Stored data:
Start of Block

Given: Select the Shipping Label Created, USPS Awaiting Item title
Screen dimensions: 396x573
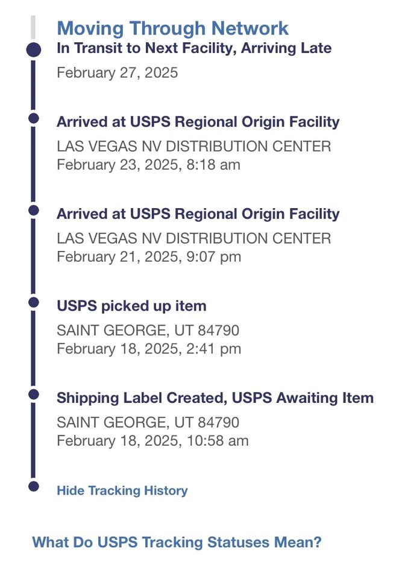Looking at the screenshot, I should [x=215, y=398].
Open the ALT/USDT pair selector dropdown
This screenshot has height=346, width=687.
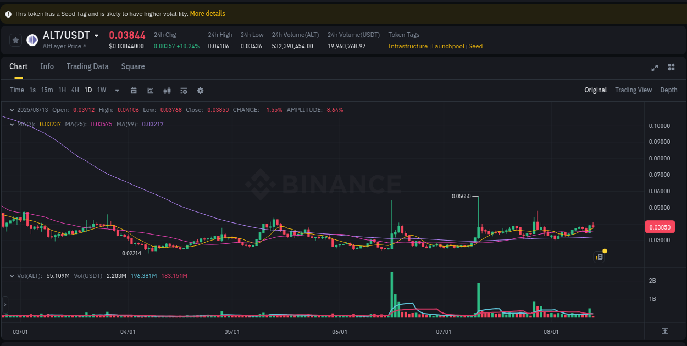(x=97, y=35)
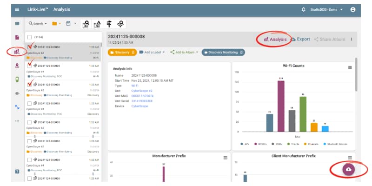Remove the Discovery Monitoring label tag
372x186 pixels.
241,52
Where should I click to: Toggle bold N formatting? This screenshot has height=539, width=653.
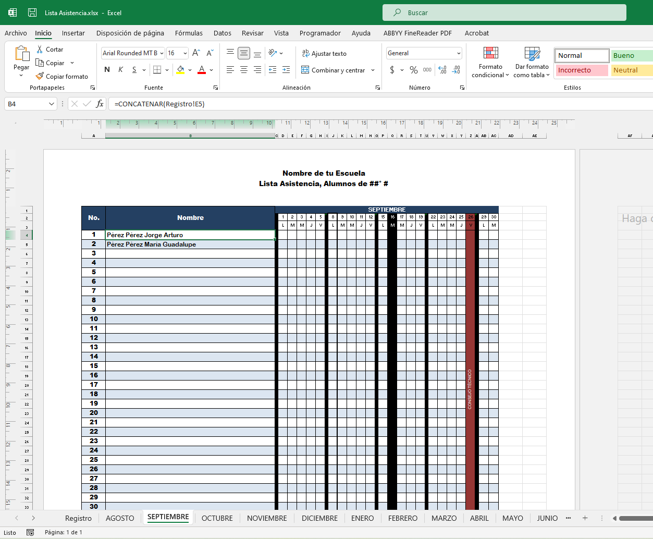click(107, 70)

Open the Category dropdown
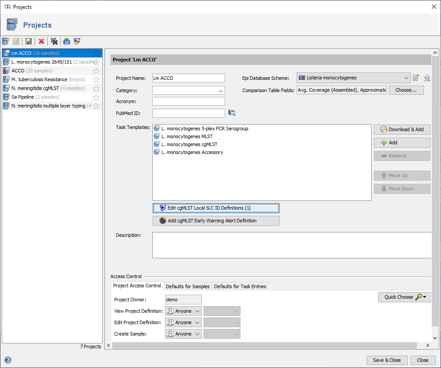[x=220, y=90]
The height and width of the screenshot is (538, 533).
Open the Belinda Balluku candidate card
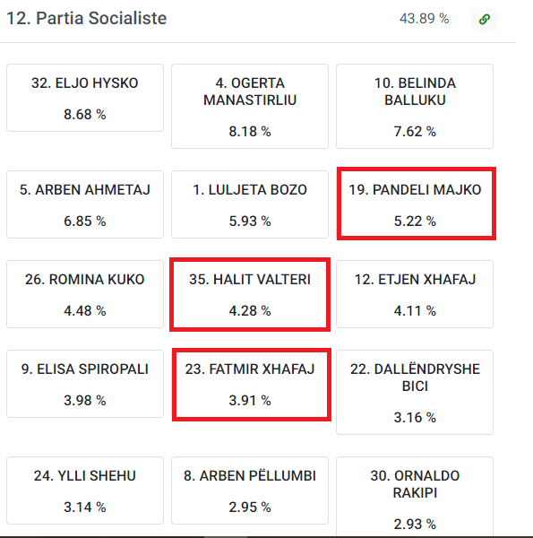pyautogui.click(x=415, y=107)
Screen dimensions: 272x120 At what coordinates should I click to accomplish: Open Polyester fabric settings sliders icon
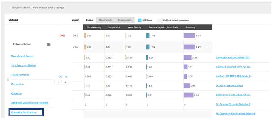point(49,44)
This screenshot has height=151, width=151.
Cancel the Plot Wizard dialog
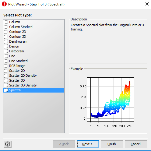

End of Block

**TASK PROMPT**
Write out every record above exactly as it stands, but leave out the pictures.

**EXERCISE RESULT**
Given: Select the Shipping Label Created, USPS Awaiting Item title
Screen dimensions: 396x573
Looking at the screenshot, I should [x=215, y=398].
Open the ALT/USDT pair selector dropdown
This screenshot has height=346, width=687.
(x=97, y=35)
Remove the Discovery Monitoring label tag
372x186 pixels.
241,52
Where should I click to: Toggle bold N formatting? This screenshot has height=539, width=653.
click(107, 70)

Open the Category dropdown
[x=220, y=90]
The height and width of the screenshot is (538, 533).
Open the Belinda Balluku candidate card
pyautogui.click(x=415, y=107)
Screen dimensions: 272x120 At what coordinates should I click to accomplish: Open Polyester fabric settings sliders icon
point(49,44)
This screenshot has height=151, width=151.
Cancel the Plot Wizard dialog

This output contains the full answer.